Data for locating words and elements
-----

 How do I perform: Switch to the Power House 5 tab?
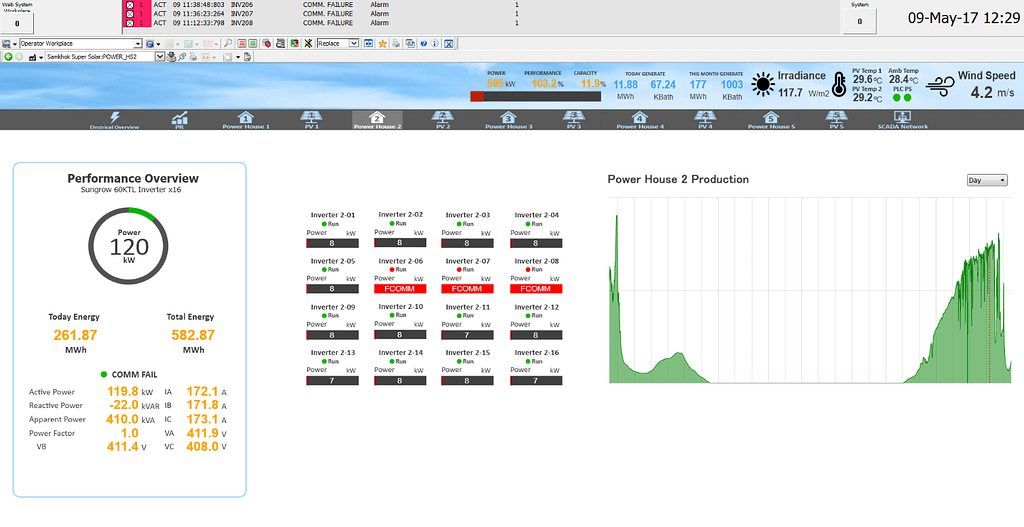click(770, 120)
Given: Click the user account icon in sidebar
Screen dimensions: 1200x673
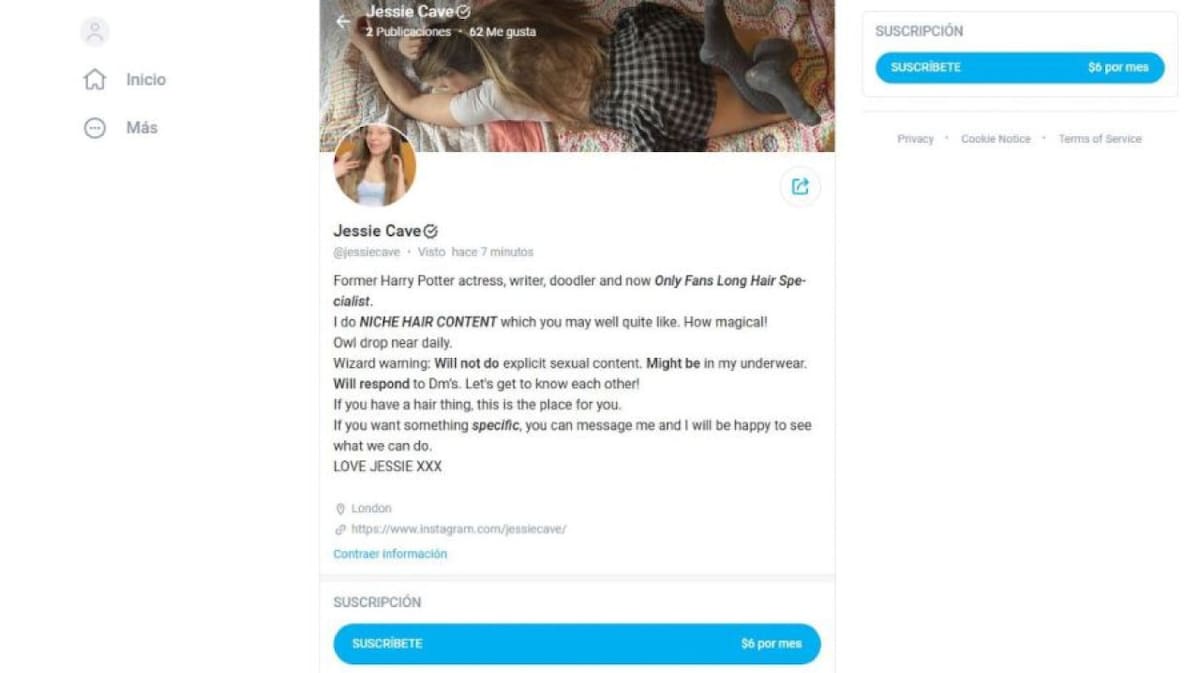Looking at the screenshot, I should click(x=95, y=32).
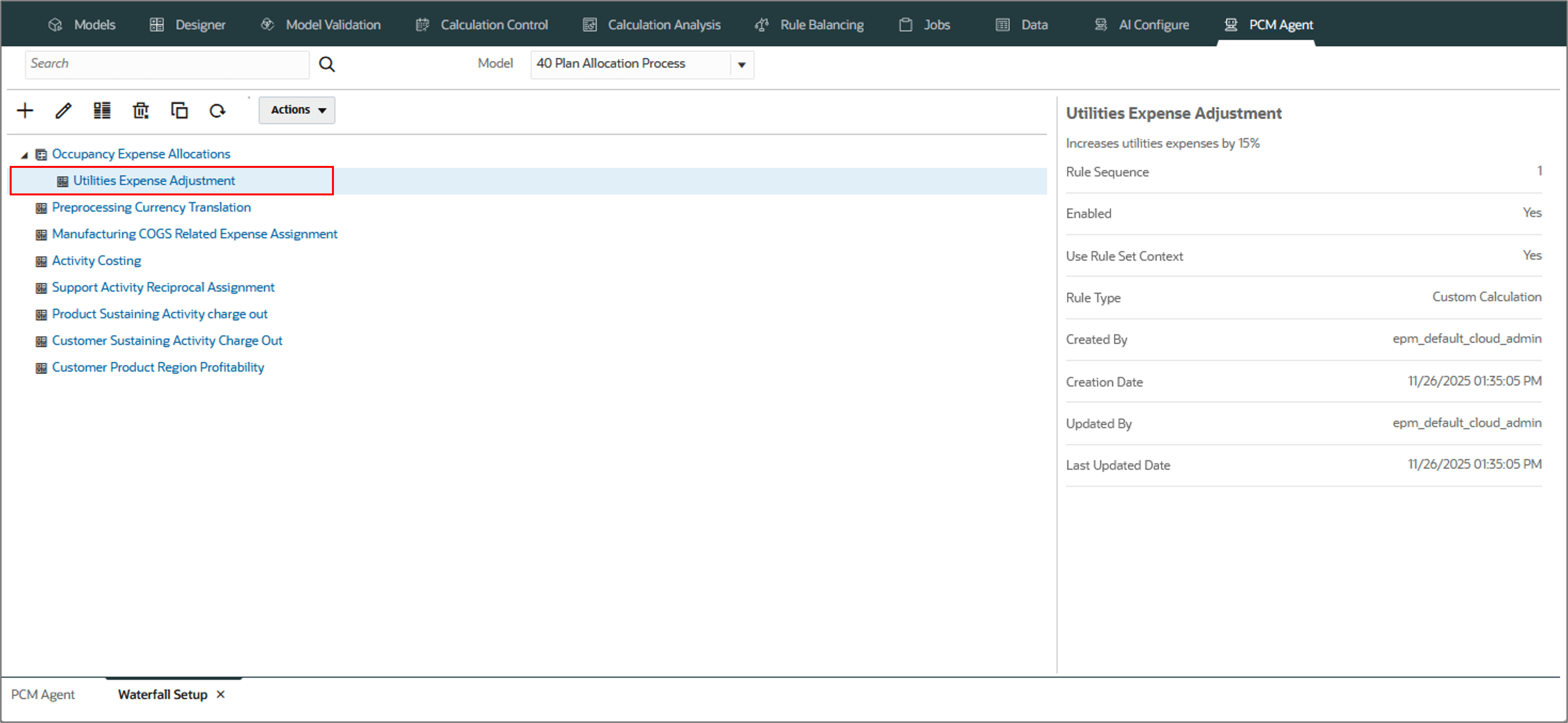Open the Model dropdown arrow
The height and width of the screenshot is (723, 1568).
pos(742,64)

-----

■ **Task**: Copy every row above word for word, leaving out the pictures.

■ **Answer to this exercise**:
 How do I perform: Switch to the Power House 5 tab?
click(770, 120)
Given: Click the user account icon in sidebar
Screen dimensions: 1200x673
Looking at the screenshot, I should click(x=95, y=32).
Open the Model dropdown arrow
The height and width of the screenshot is (723, 1568).
pos(742,64)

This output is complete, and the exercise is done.